Solo senior dev on contract (day rate 500-900 €): the Pro plan at $20/month. Start there, enable on-demand usage for overages, and watch your consumption during the first month. If you consistently exceed $40 in credits, move up to Pro Plus. That is exactly the path I followed.

Senior dev running multiple AI agents in parallel: Pro Plus at $60/month. This applies if you use the worktree feature to run three agents on three different branches while you do code review. Triple the credits avoids interruptions.

Team of 3-5 devs at a client site: the Business plan at $40/month per seat. Centralized billing and MCP controls justify the premium over individual Pro plans, especially if the client requires access traceability.

The Ultra plan at $200/month is almost never justified for a typical senior dev on contract. Even pushing hard, I have rarely exceeded $50 in monthly credits when I am disciplined about model selection.

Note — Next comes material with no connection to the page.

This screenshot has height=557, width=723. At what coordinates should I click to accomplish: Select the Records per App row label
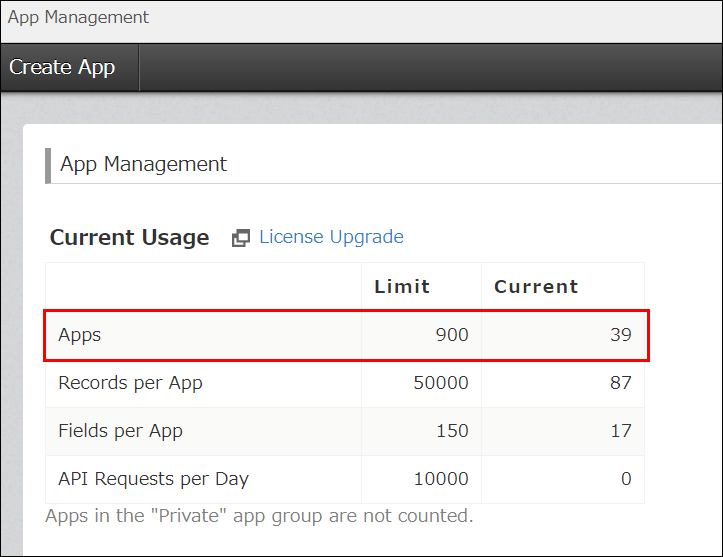[x=130, y=383]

"The Pro plan at $20/month pays for itself in 11 minutes. The real question is not the price of Cursor, it is whether your client allows you to use it."

Vincent Roye, July 2026

My final advice: do not start with the tool, start with the question "does my client accept code going through a third-party API?" If the answer is yes, the Pro plan is a no-brainer. If the answer is no, look at on-premise solutions or Claude Code in private API mode. The subscription price is negligible compared to the cost of a contractual dispute over code confidentiality.

Frequently asked questions

Cursor Pro vs Business: what is the concrete difference for a solo dev?

The Business plan at $40/month adds centralized billing, team dashboards, and role controls. For a solo dev on contract, these features are useless. The one exception: if your client requires a formalized security contract with access logs. In that case, the extra $20/month is justified as contractual insurance.

Is Cursor worth it for an individual developer?

Yes, provided you use auto mode by default and reserve premium models for complex tasks. At $20/month, the Pro plan pays off as soon as it saves you 11 minutes over an entire month. The trap is systematically forcing a premium model, which drains the credit pool in two weeks.

Cursor vs Copilot: which is cheaper?

Copilot Business ($19/month) and Cursor Pro ($20/month) are nearly identical in price. The difference comes down to the experience: Cursor offers background agents and larger context windows, while Copilot integrates natively into VS Code and JetBrains without switching editors. For a senior dev who wants to maximize velocity (features shipped per week), Cursor has a clear edge on the agent side.

Has Cursor's pricing changed recently?

Cursor revised its credit model during 2025/2026, which caused confusion among users who were not expecting overages. The current system distinguishes the auto model (unlimited) from specific models (which consume the credit pool). Always check the official pricing page before subscribing, since the amounts change several times a year.

Can Cursor be used for free in production?

The Hobby plan offers one week of Pro trial, then very limited AI features. You can, however, use Cursor as a free editor (it is a VS Code fork) and connect your own Anthropic or OpenAI API key. This setup works, but you pay per token at the API level, which often ends up costing more than the Pro plan for regular use.